Command Economy vs. Free Market Economy
Free Market Economy: In a free market economy, prices of goods and services are determined by supply and demand. Individual firms have the freedom to set prices, hire and fire workers, and produce what they find profitable.
Command Economy: In a command economy, the government makes all economic decisions. It sets prices, determines production, and allocates resources. Command economies are also known as planned economies.
Economic Efficiency Debate: Economists have differing opinions on which system is more efficient. Some argue that command economies can be more agile during crises but may be less efficient and prone to stagnation. Both systems have advantages and disadvantages.
Mixed Economies: Many countries have mixed economies that blend elements of both command and free market systems to varying degrees.
Political Influence: Command economies are often found in countries with authoritarian governments, while free market economies are more common in democracies.
This summary highlights the key differences and considerations between these two economic systems.
In conclusion
a command economy operates with centralized control, bypassing the role of demand and supply in determining the production, processes, quantities, and prices of goods and services within a country. This approach hinders competition and innovation, critical components in today’s global economy.

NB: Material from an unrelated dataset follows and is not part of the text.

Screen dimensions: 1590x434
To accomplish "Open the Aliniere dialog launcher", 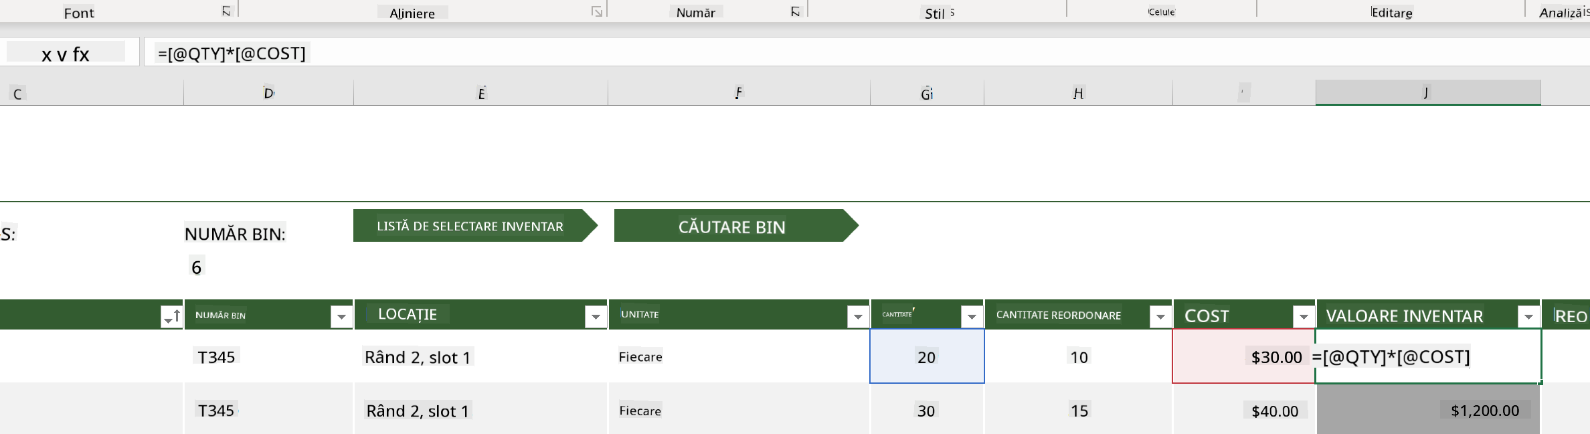I will click(x=597, y=11).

While the government’s focus on resource allocation aims to achieve economic and social well-being, many command economies have struggled to attain this objective. Nevertheless, there are certain advantages to a command economy, as it allows swift decision-making in response to market demands to fulfill economic goals.
In recent times, especially following the collapse of the Soviet Union in 1991, most of the world’s economies have adopted elements of capitalism, resulting in the emergence of mixed economies that encourage competition and innovation. However, some goods and services continue to be under government control, while the majority of sectors now adhere to supply and demand dynamics.
This shift toward mixed economies reflects a modern economic landscape where a blend of market-driven and government-controlled elements coexist.
FAQ
A command economy is an economic system where the government makes all major decisions about what, how, and for whom to produce goods and services. An example of a command economy is the former Soviet Union, where the government controlled all economic activities, from production to distribution.
A command economy is when the government controls what, how, and for whom goods and services are produced.